In my June diary I posed this brain-teaser:
For this month's puzzle you will need to be in Microsoft Word or some other app — Notepad, for example — that uses standard editing keys.
I shall use the word "keystroke" to mean one of the following:
Starting from a blank document you execute N keystrokes (as defined). What is the maximum number of a's you could end up with?
- a (i.e. you just hit the letter "a" on your keyboard)
- Ctrl-a (which does "select all" on whatever text is in your document)
- Ctrl-c (copy selected text to clipboard)
- Ctrl-v (paste selected text from clipboard to cursor location in document)
I seek f (N), the maximum number of a's I can produce from N keystrokes (as defined), beginning with a blank page.
For simplicity let's identify each of the four permitted keystrokes by a single symbol. The first I'll just call "a." The Ctrl keys I'll denote by the corresponding uppercase letter in boldface: A, C, V. Repeated strikes on the same key are shown by exponentiation, so for instance "V4" means "execute the Ctrl-v keystroke four times in succession." So now any sequence of keystrokes has symbolic representation as a string of a's, A's, C's, and V's, any of which might be raised to any power.
Let's also note the following fact about standard editing. (Defined to be: the way things work in Microsoft Word 2010, Windows 7 Notepad, and the Mansfield Software Group's KEDIT for Windows, Version 1.6, in which I am writing this web page.)

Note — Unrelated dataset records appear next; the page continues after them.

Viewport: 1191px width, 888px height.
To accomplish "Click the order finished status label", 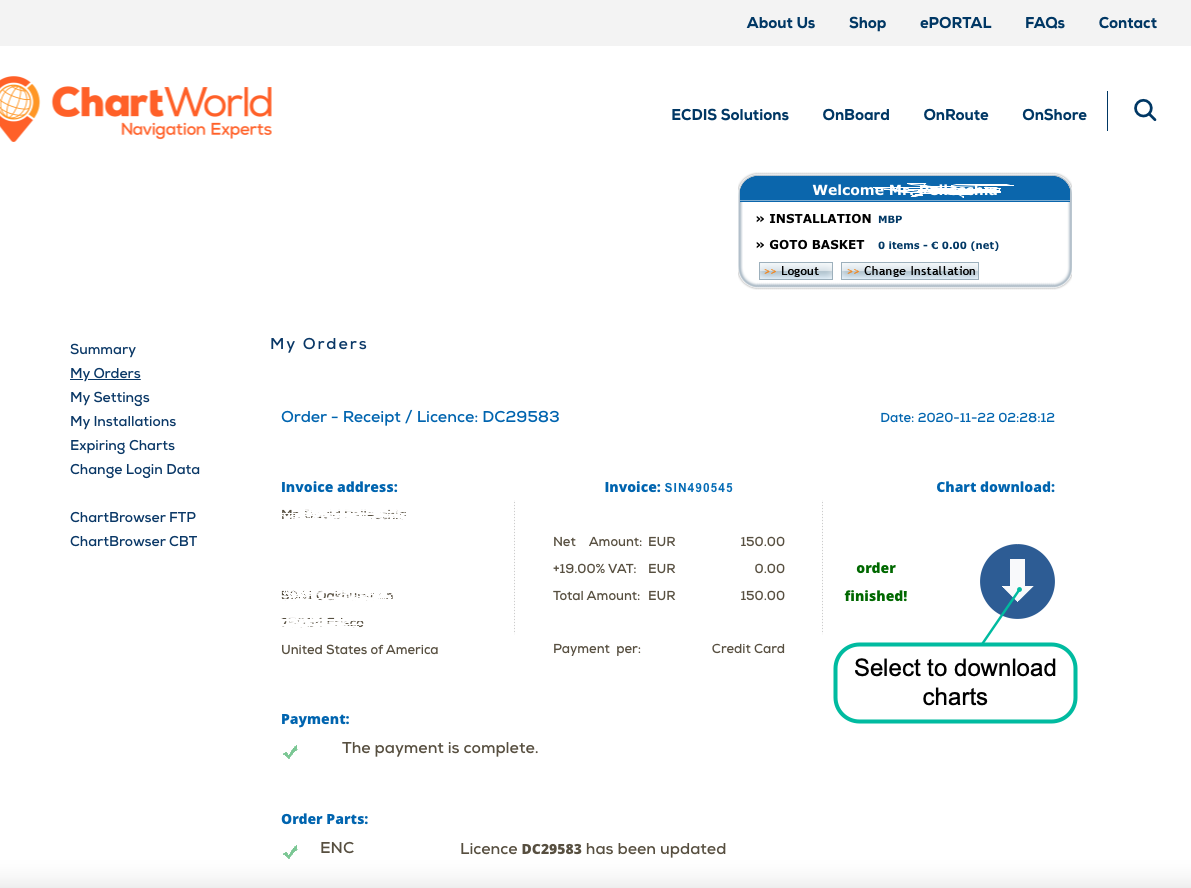I will coord(876,582).
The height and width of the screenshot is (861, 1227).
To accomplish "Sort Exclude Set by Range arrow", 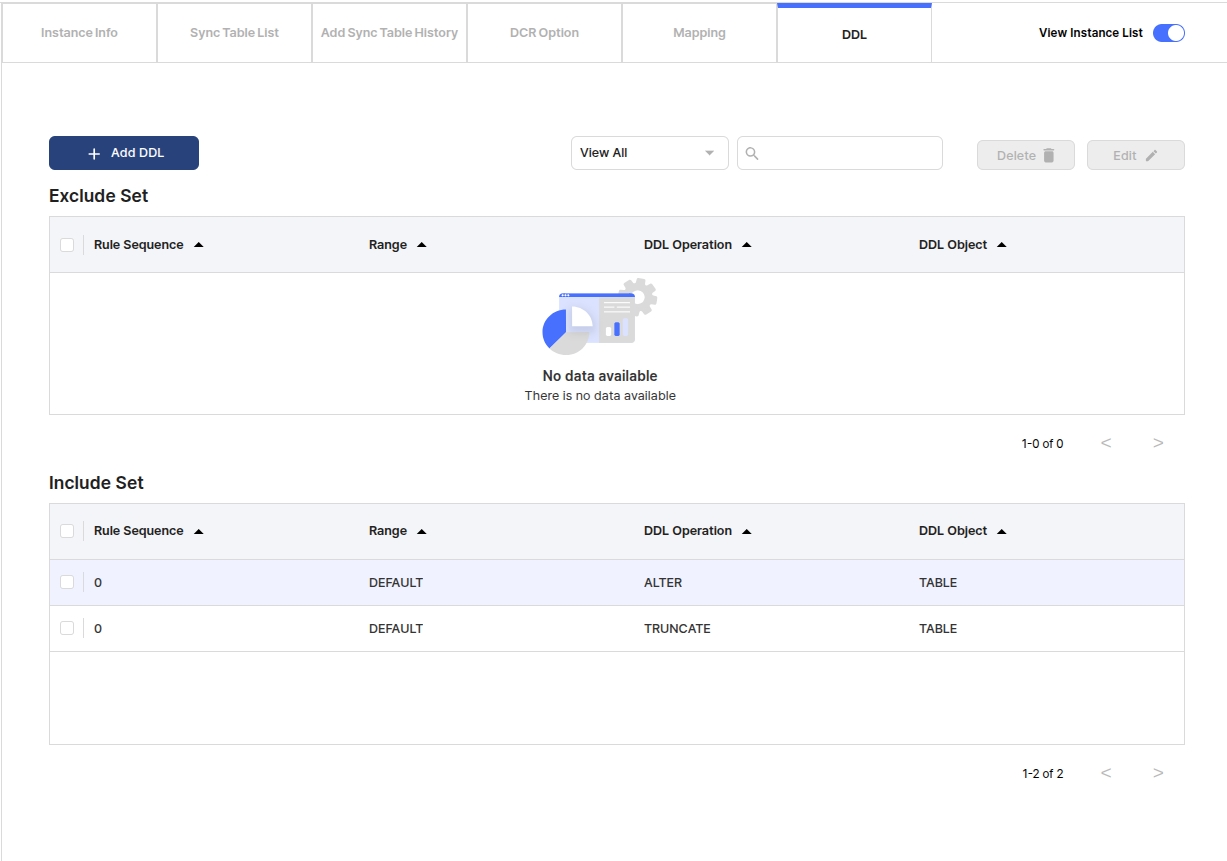I will click(x=422, y=245).
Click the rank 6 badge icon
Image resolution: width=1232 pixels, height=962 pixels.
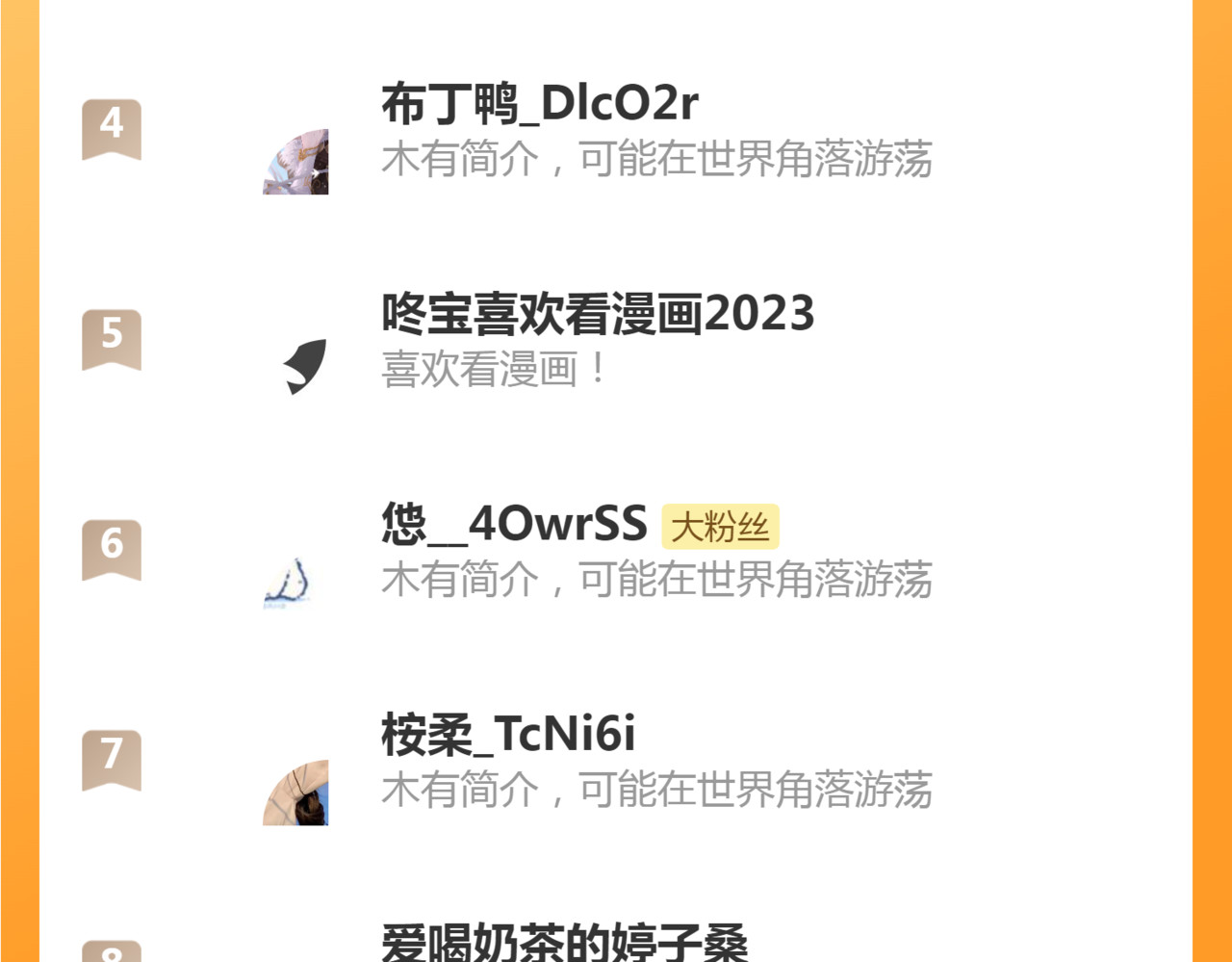tap(112, 550)
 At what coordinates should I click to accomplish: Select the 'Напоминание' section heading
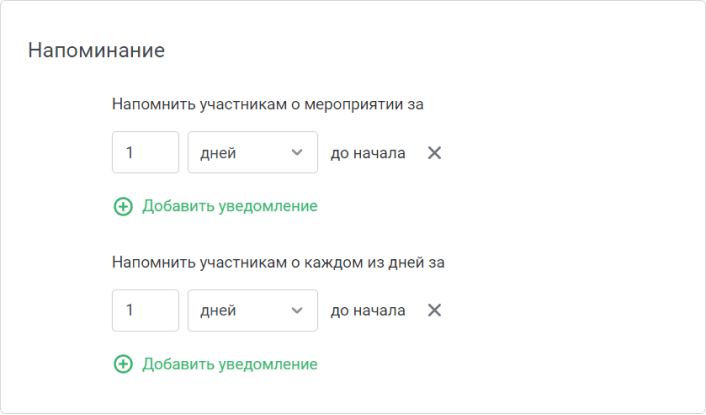pos(96,50)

The 4-keystroke sequence ACV2 selects the entire text, copies it to the clipboard, pastes it to itself (i.e. having no visible effect on the text), then appends a duplicate right after the text, thereby doubling the number of characters on the page. ACV3 appends two duplicates, tripling the number of characters on the page. ACV4 appends three duplicates, quadrupling the number of characters on the page … and so on.
You can easily verify this. There are some slight wrinkles. "Right after" might include some whitespace (a line break in Word under default settings), but this makes no difference to the solution.
OK, here are some theorems:
Theorem 1. When the number of a's on the current page is p, there are only two ways to increase the number of a's:
- By executing keystroke a, increasing the number of a's by 1, from p to p+1, at a cost of 1 keystroke.
- By executing a keystroke sequence ACVk, k ≥ 2, increasing the number of a's by (k−1)p, from p to kp, at a cost of k+2 keystrokes.
This follows from the above fact about standard editing.
Theorem 2. When N < 8, f (N) = N.
Obviously f (1) = 1. You just have to hit that a key, since currently p = 0 and an ACVk has nothing to copy.
Executing the minimal ACV2 copy-paste sequence at this point would increase the number of a's from 1 to 2 while bringing N, my total number of keystrokes, up to 5. Plainly the better option for n = 5 is just to hit 5 a's; and the only option for N = 2, 3, and 4 similarly. That gets us up to f (5).
For N = 6 I have the options a6, a2ACV2, and aACV2a, but the latter two only get me 4 and 3 a's respectively, so a6 is better and f (6) = 6.
Likewise for N = 7 where I have seven options:
- a7, yielding 7 a's.
- a3ACV2,giving 6 a's.
- a2ACV3, also for 6.
- a2ACV2a, for 5 a's.
- aACV4, for 4.
- aACV3a, for 4.
- aACV2a2, for 4.
Clearly a7 is the way to go, and f (7) = 7.
At N = 8 the copy-paste option kicks in. With 8 keystrokes allowed there are ten options:
- a8, yielding 8 a's.
- a4ACV2, also giving 8 a's.
- a3ACV3, for 9.
- a3ACV2a, for 7 a's.
- a2ACV4, for 8.
- a2ACV3a, for 7.
- a2ACV2a2, for 6.
- aACV4a, for 5.
- aACV3a2, for 5.
- aACV2a3, for 5.
And the winner is … a3ACV3, giving f (8) = 9.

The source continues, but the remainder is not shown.